Forty-eight years later, Buddy’s company continues to supply aviation fuel to the airport. Four things have changed. Under Jim’s leadership, the runways were completely realigned to minimize airplanes flying over houses, Jim retired in 2008, Columbia’s downtown airport was renamed by Richland County Council to Jim Hamilton–L.B. Owens Airport, and Buddy’s company is now named Titan Aviation Fuels. Today, Titan supplies fuel to over 700 airports in the U.S.
In mid-August, Buddy flew the Titan corporate plane into Hamilton Owens to pick up Jim and then fly to Daytona Beach to visit Embry-Riddle Aeronautical University. Columbia native Robert Sumwalt had invited the pair to visit the Daytona Beach campus and the schedules finally meshed to make it happen.
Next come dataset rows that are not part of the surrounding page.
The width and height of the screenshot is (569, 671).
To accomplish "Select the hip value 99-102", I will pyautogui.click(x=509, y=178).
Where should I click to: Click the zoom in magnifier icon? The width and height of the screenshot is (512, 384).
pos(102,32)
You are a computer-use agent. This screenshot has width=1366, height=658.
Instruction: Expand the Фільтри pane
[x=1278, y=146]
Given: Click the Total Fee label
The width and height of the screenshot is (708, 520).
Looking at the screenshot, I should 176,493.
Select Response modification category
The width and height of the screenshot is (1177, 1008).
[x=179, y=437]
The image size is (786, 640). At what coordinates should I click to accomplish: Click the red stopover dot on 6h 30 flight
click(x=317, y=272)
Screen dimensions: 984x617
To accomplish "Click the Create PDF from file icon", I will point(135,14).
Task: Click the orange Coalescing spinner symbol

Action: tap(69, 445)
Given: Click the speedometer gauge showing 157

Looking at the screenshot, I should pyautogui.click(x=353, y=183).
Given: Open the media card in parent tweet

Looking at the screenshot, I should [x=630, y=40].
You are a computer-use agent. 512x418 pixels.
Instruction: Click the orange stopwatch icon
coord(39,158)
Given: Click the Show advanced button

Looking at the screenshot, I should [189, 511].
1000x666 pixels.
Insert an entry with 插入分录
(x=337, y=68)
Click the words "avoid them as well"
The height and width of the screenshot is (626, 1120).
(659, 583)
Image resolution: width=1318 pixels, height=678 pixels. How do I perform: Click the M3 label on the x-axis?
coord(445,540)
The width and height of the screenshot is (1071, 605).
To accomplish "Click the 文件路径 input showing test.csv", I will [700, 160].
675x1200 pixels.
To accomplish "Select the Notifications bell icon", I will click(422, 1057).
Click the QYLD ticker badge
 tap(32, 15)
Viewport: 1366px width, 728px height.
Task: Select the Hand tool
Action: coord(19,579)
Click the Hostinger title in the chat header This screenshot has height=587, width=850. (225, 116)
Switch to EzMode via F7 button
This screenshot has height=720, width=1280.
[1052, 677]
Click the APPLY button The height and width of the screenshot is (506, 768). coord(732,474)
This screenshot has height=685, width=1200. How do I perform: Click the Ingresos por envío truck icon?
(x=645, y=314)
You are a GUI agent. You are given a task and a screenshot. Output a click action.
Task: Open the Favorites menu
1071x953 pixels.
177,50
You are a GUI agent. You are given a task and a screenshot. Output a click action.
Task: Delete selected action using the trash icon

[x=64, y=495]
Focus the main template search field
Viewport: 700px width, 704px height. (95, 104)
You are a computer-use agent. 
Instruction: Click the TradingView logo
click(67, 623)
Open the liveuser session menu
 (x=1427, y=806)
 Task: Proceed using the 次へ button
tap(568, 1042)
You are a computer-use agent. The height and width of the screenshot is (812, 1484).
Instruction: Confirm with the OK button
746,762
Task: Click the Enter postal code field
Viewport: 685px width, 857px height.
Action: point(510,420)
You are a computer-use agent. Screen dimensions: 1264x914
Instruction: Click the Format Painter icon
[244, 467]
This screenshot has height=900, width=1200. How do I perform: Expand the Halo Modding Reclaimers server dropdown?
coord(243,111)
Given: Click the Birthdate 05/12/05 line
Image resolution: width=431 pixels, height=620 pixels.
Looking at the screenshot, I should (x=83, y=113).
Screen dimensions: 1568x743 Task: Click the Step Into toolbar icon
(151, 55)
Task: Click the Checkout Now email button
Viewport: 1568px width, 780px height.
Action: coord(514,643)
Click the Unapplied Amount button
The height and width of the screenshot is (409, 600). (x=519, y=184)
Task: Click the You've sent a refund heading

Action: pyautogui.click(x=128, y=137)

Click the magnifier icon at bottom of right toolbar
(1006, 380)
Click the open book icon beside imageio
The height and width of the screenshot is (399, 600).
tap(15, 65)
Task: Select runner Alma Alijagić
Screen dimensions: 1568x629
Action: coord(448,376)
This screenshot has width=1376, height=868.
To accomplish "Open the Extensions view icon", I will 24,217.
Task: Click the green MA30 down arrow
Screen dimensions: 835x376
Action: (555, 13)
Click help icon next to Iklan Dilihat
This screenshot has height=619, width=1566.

After serving on the National Transportation Safety Board for 15 years, including four years as chairman, Robert joined Embry-Riddle early last year to serve as executive director of the new Boeing Center for Aviation and Aerospace Safety.
At lunch with university president, Dr. P. Barry Butler and university deans, Jim explained that his history with Embry-Riddle goes back 81 years. As a pre-teen living in Miami, Jim sold Liberty Magazines door to door. Embry-Riddle Flying School, as it was then known, was located in Miami at the time and was one of Jim’s customers. Oddly, the building was locally referred to as the “Chicken Hotel.” As Jim told the story, the hotel was built for tourists during the 1920s. However, when the economy tanked during the depression, there were no tourists. The hotel owners leased portions to Embry-Riddle Flying School and to a chicken farmer who raised chickens there… hence the name “Chicken Hotel.”
Today, there are no chickens housed at the modern Daytona Beach campus: the only things that fly are the 91 airplanes students use to achieve their flying ratings. The Daytona Beach campus has over 8,000 students, while the Prescott, Arizona campus has over 3,300 students. There are also over 20,000 students across the globe taking classes online. The fully accredited university has over 100 degree programs ranging from bachelors degrees to doctoral degrees. The focus of these programs? You guessed it—aviation and aeronautics.
“To be able to see the unbelievable transformation from the ‘Chicken Hotel’ to the fabulous modern Daytona Beach campus today, during my lifetime is indescribable,” remarked Jim.